Flores has also served as a lead figure for many Hispanic organizations, including The Village for Families and Children, La Casa de Puerto Rico, Caguas Downtown Development Corporation, the Connecticut Council of Family Service Agencies, and the Hispanic Health Council. After her brief move to Puerto Rico that led to her serving as the Executive Director for Caguas Downtown Development Corporation, Flores returned to Connecticut, where she landed a position as the Chief of Staff for the Mayor of New Haven. However, the role was “not what [she] wanted to do for the rest of [her] life”, which lead her to accept her current position at Family Life Education.
What led to your appointed role as Executive Director for Family Life Education?
I’ve been at Family Life for about five years and at the time the position was offered, I was looking for a small organization that would allow me to help others and [express] my vision. I’ve worked as many roles and I always come back to the community.

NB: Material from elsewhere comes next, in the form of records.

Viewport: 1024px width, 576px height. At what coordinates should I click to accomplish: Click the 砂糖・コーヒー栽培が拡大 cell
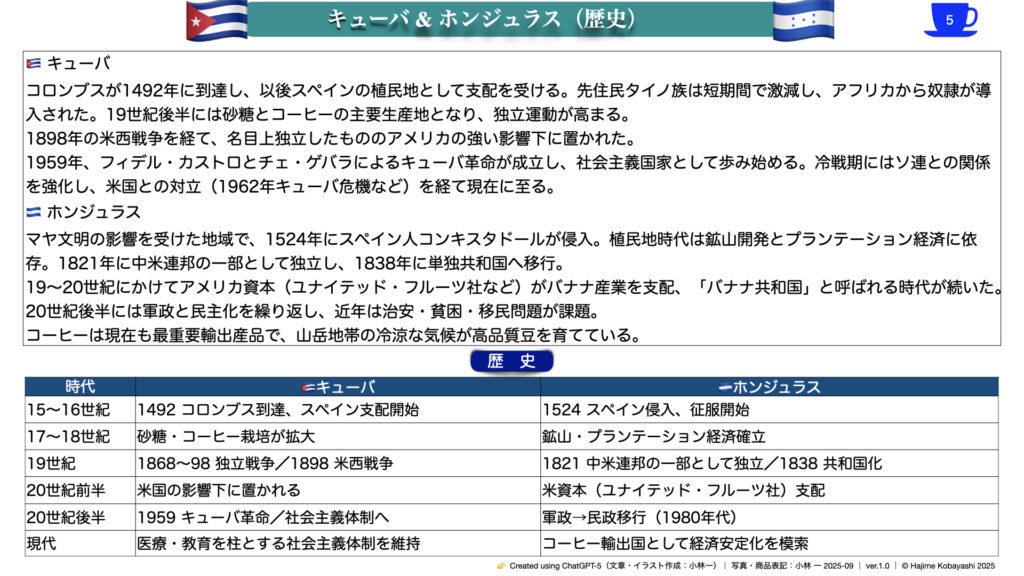point(226,436)
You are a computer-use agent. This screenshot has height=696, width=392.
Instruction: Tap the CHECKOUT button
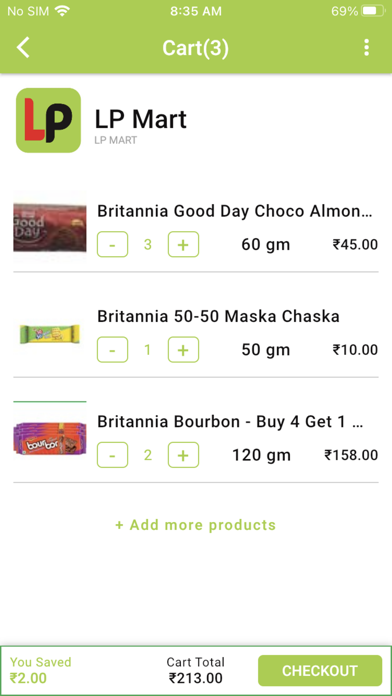pyautogui.click(x=320, y=671)
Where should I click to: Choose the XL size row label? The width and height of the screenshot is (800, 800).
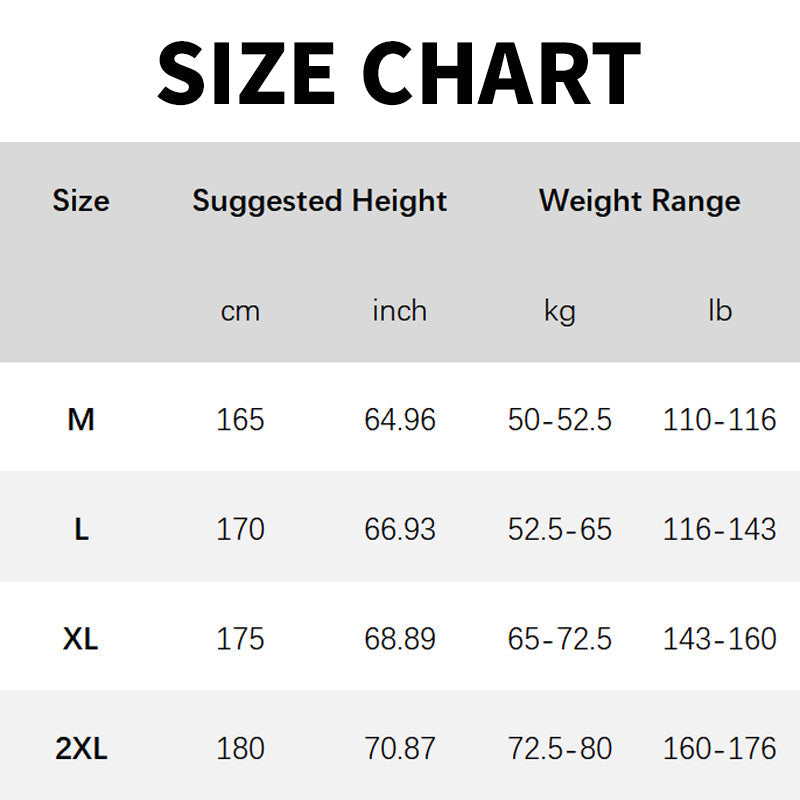point(81,639)
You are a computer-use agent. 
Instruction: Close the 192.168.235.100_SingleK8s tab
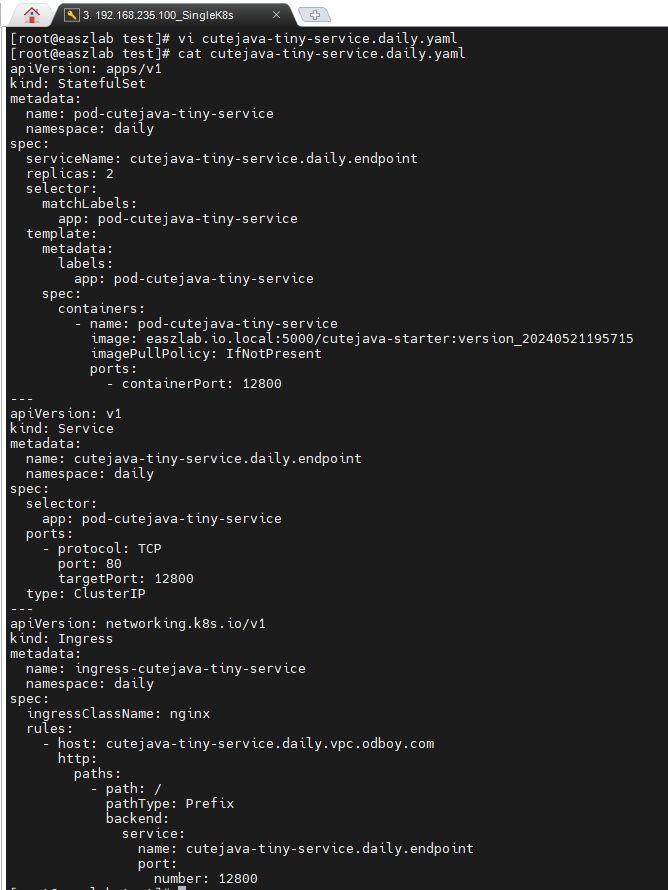277,15
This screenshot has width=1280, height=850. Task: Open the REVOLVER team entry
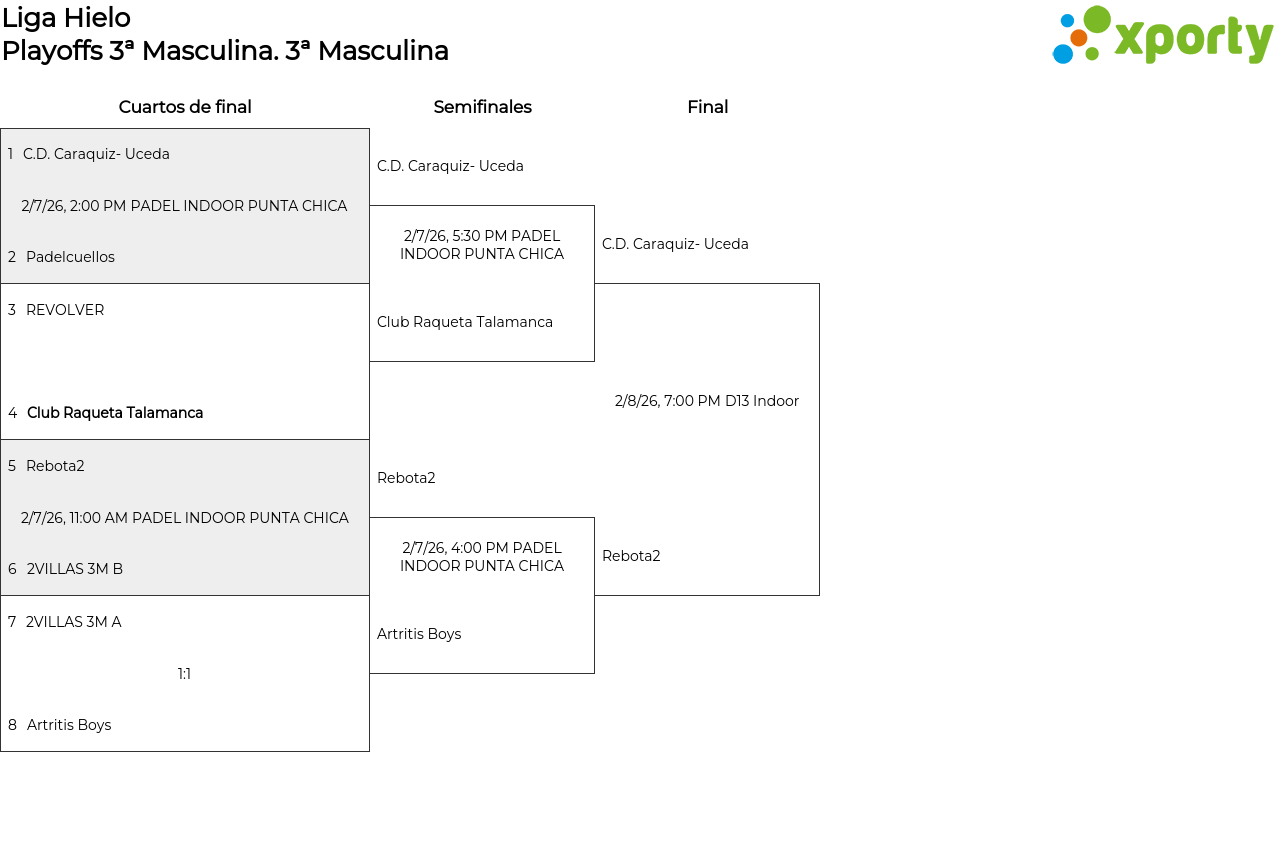(x=65, y=310)
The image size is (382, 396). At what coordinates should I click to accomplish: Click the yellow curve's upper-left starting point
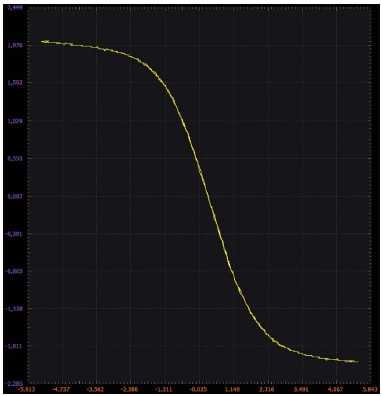click(42, 41)
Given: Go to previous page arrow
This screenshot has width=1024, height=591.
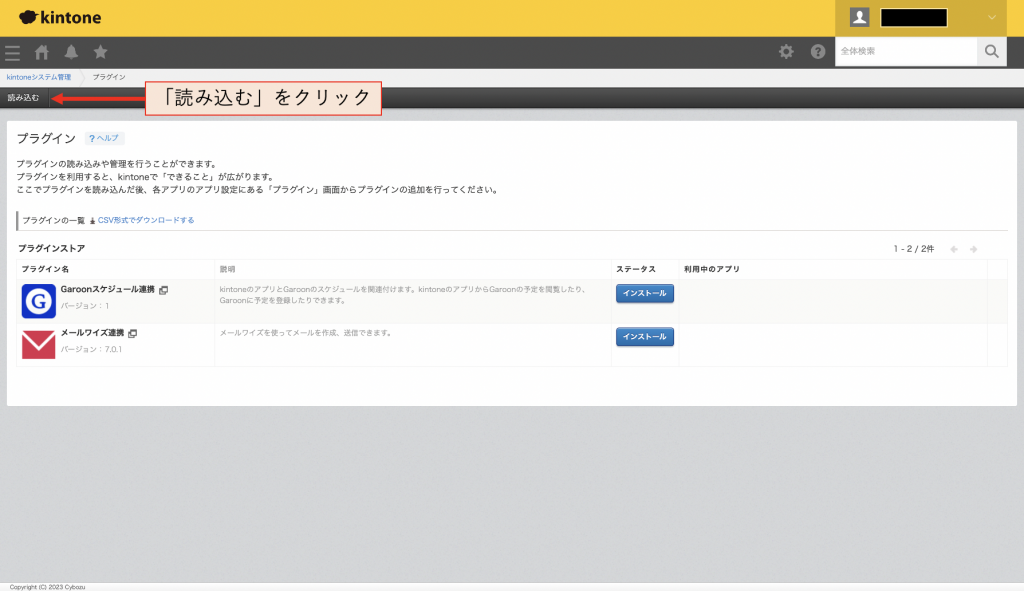Looking at the screenshot, I should point(954,249).
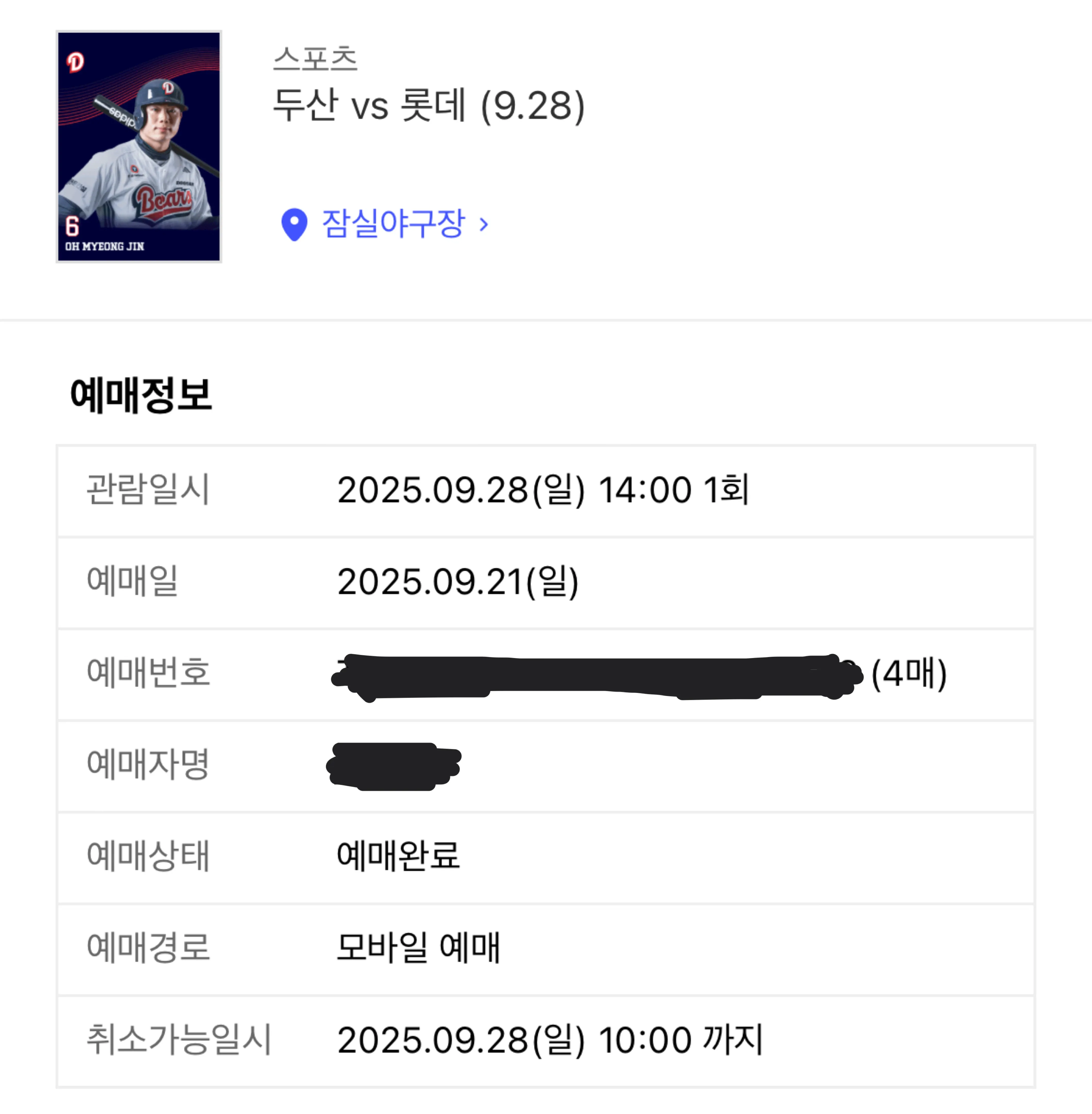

One of the most rewarding aspects of my job is that I am able to help—knowing that I touched a life and motivated someone to move forward and discover his own potential is what I love about my job.
What challenges did you have to overcome as a Latina working in government?
It’s difficult for Latina women to work for a city government because at that level, it tends to be more male dominated. I did take a lot from working with the Mayor. He was compassionate, good to work with, a good administrator, and he allowed me to work and help make changes on issues that required action.
What motivates you to extend your services to the Latino community?
I feel like I’m representing my community all of the time. I take pride in the fact that I’m a Latina. You have to go forward knowing that people maybe labeling you, so it’s important to be extremely careful in how you represent yourself. We have a responsibly as Latinas. Us Latinas, we have to prove ourselves three times more. My philosophy is to be a role model since I know some young Latinas of today look up to me for inspiration and encouragement.
Why is it so important to give back to the Latino community?
I feel obligated. We’re all in this together. We’re leaving people behind if we only fight for ourselves. I feel compelled to help in every way. Every day I wake up, I question what else can be done. Making life better for others is what makes life better for me.